→ Given passage:
Shadow Report to the CEDAW Committee by Human Rights Concern -Eritrea (HRCE)

CEDAW 75th Session February 2020

Country Under Review: Eritrea


1. Introduction

Human Rights Concern Eritrea (HRCE) is an Eritrean-led non-political human rights organization, located outside the country, which researches, reports and campaigns on violations of internationally-recognised human rights abuses in Eritrea.

The shadow report is prepared based on research conducted by HRCE. The discussion of “Woman’s Rights” in this report is in reference to the UN Convention on the Elimination of All Forms of Discrimination Against Women (CEDAW) to which Eritrea is a party, but which it systematically violates.

2. Background

The State of Eritrea is ruled by a government that functions without a constitution or parliament, and is led by a self-appointed President, Isaias Afwerki.  There are no political parties except the government-affiliated–the People’s Front for Democracy and Justice (PFDJ). There are no independent civil societies, human rights organizations and or freedom of speech and free expression of opinion inside the country. The regime rules in spite of the fact that there have been no elections since independence in 1993.  The rights of citizens are not respected. Even though Eritrea ratified the Convention on the Elimination of all Forms of Discrimination against Women (CEDAW) in 1995, the government lacks political will and commitment to uphold the basic international standards on the rights of girls and women. Contrary to the terms and conditions of the treaty they signed, the state authorities systematically violate the principles enshrined in the convention. Moreover, the government has not taken steps to protect or ameliorate the living conditions of girls and women.

→ Supplied information:

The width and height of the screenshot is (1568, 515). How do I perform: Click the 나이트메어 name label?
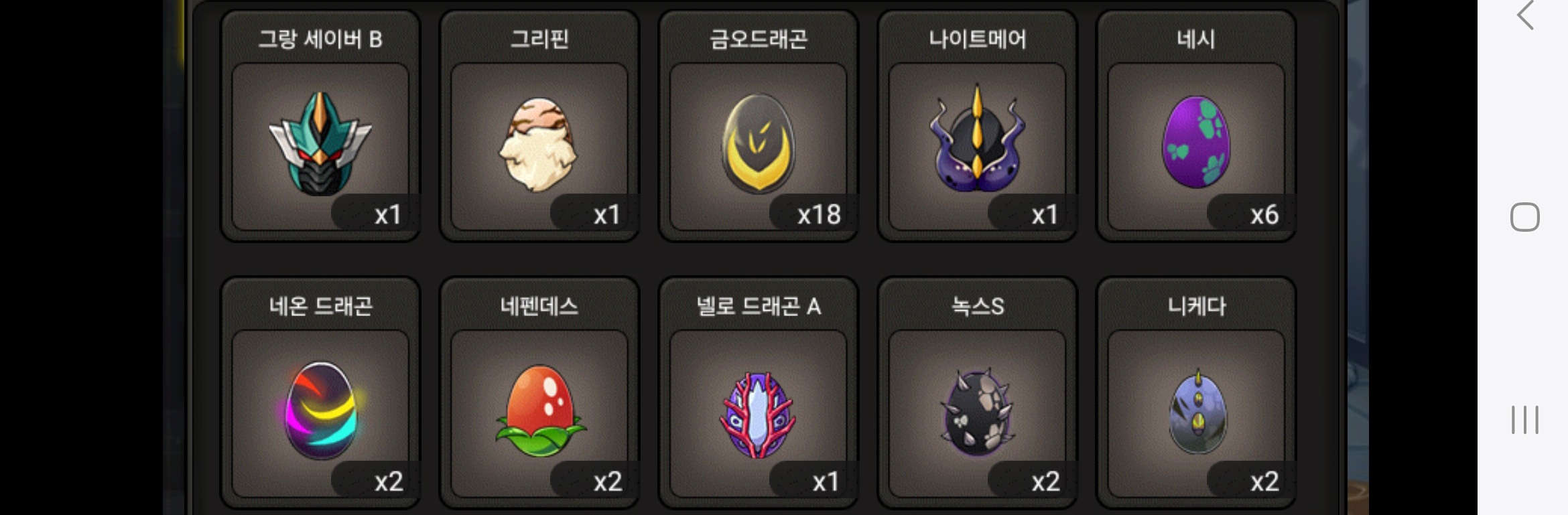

→ Work to complete: According to the Eritrea shadow report, in what year did Eritrea ratify the Convention on the Elimination of All Forms of Discrimination against Women?

→ Answer: 1995